# [TEXT PASSAGE]
▶

Packing for your pooch

• Enough food and treats for the duration of the trip plus extra in case of an emergency. If you’ll be stopping overnight somewhere on the way, and are packing canned dog food, don’t forget a can opener.
• A jug of water from home for breaks and/or hotel stays.
• Food and water bowls.
• Medications and/or supplements for the duration of trip, plus some extras.
• His health records, and your vet’s telephone number. Because things happen.
• Animal first aid kit.
• Current photos of your dog in case you get separated.
• A roll of paper towels and an old towel in case of accidents.
• Your dog’s bedding, and a favorite blanket and toy, for comfort.
• Crate or carrier.
• Collar or harness, and leash.
• Plastic bags for clean-up en route.

Natural remedies for nausea

1. Slippery elm

“The herb slippery elm can relieve an upset stomach,” says Jodi. “Simply mix the dried herb with some water, enough to make a liquid or paste. For small dogs, use ¼ to ½ teaspoon; for medium dogs, one to two teaspoons; and for large dogs, two teaspoons to one tablespoon. In liquid form, it can be administered with a syringe; and in paste form, some dogs will lick it right off a finger. It can be mixed with a little food or yogurt. This can be repeated four or five times a day.”

◀

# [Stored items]

▶

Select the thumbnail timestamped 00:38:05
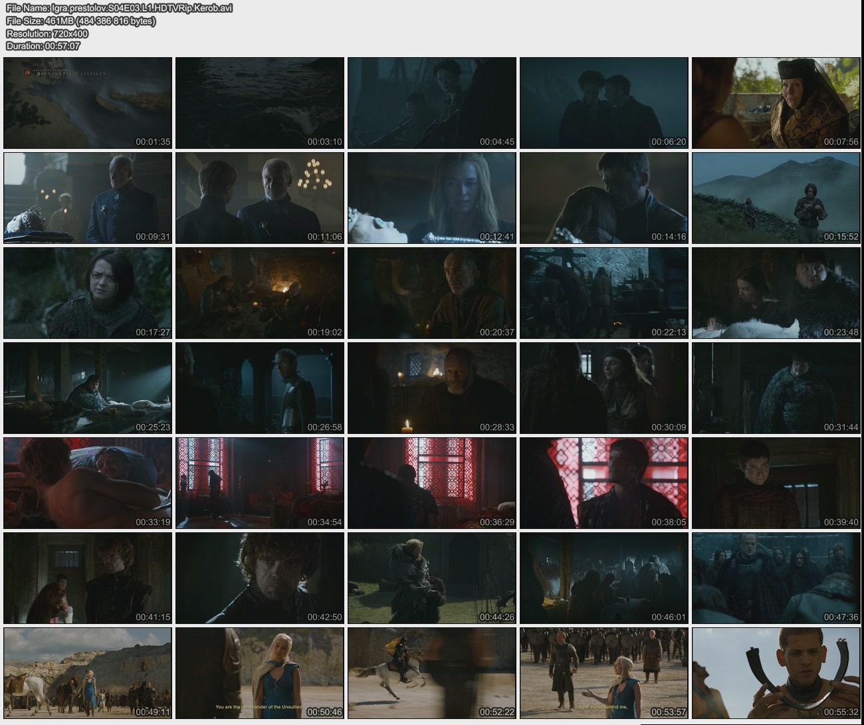This screenshot has height=725, width=864. (603, 483)
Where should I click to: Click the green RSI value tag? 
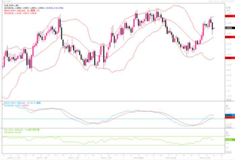(229, 139)
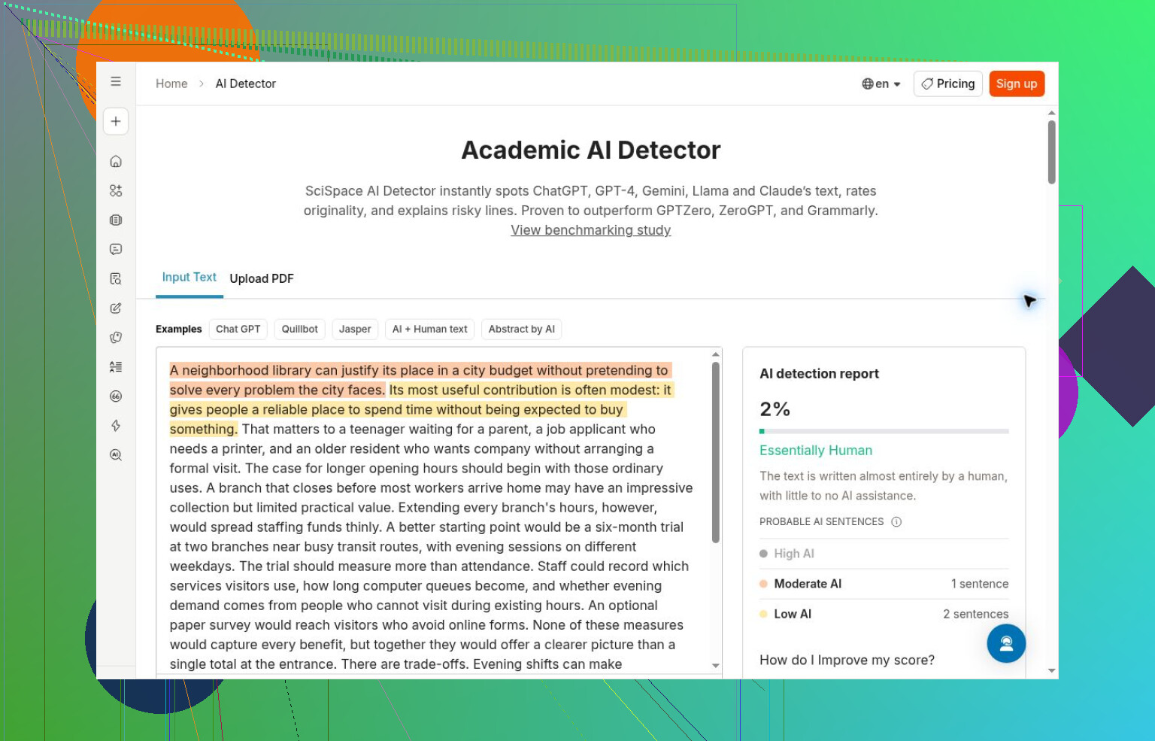Click the text area scrollbar thumb
1155x741 pixels.
[716, 452]
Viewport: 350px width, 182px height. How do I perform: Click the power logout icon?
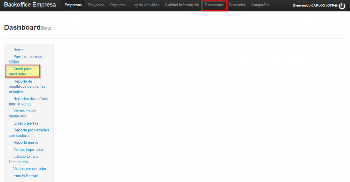click(x=342, y=5)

◀

# [WORK ORDER]
Continue the text about packing for a dog and easing its nausea, starting right after the paragraph on slippery elm.

# [WRITTEN ANSWER]
2. Chamomile

“Chamomile relaxes stomach muscles and can relieve excess gas and nausea. Simply brew a bag of chamomile tea and let it cool. Pour over food or add it to your dog’s water. Some dogs will drink it straight! For small dogs, less than ¼ cup one to three times a day; medium sized dogs, ¼ to ½ cup one to three times per day; and for large dogs, 1/2 to 1 cup one to three times per day.”

Properly planning your holiday road trip with your dog is well worth the time and effort. Being prepared can mean the difference between a safe, relaxed and enjoyable experience, and one filled with tension and upset. And who wants more stress, especially this time of year?